Go through the records below and tally the lines that include "Select". Answer with the number only.

* _INPUT FOR THIS TASK_:

□ □ □ □ □ □ □

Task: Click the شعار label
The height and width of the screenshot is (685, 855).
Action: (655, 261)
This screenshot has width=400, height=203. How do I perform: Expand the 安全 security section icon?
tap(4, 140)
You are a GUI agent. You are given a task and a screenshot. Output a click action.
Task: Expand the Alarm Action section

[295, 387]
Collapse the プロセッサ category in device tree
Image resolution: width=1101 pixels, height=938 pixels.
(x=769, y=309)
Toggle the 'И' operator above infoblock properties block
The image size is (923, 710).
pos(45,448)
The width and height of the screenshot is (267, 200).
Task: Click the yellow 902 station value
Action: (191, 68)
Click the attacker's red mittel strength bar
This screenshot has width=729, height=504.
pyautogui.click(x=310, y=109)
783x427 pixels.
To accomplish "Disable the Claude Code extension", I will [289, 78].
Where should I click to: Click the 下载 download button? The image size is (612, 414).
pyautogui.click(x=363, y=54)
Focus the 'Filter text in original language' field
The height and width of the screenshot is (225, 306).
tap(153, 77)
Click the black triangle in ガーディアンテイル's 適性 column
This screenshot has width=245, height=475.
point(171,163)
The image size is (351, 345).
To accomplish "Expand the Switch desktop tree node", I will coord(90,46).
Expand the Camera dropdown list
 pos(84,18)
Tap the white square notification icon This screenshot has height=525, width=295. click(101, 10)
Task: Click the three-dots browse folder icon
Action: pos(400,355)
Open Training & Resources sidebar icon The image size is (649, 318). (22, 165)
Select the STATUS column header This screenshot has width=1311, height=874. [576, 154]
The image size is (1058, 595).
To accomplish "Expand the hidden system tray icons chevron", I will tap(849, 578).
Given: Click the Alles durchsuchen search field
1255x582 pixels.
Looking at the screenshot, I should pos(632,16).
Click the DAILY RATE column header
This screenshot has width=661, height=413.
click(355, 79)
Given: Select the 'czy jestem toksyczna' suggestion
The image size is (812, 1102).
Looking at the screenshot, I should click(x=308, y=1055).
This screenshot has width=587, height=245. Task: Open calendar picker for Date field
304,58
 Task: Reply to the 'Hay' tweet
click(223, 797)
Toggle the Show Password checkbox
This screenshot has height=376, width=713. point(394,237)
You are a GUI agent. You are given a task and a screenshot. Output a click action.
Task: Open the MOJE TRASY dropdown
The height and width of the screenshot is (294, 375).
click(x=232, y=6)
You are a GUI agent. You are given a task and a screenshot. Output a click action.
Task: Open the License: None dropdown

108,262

□ □ □ □ □ □ □

* _RESPONSE TO THE EXERCISE_: 2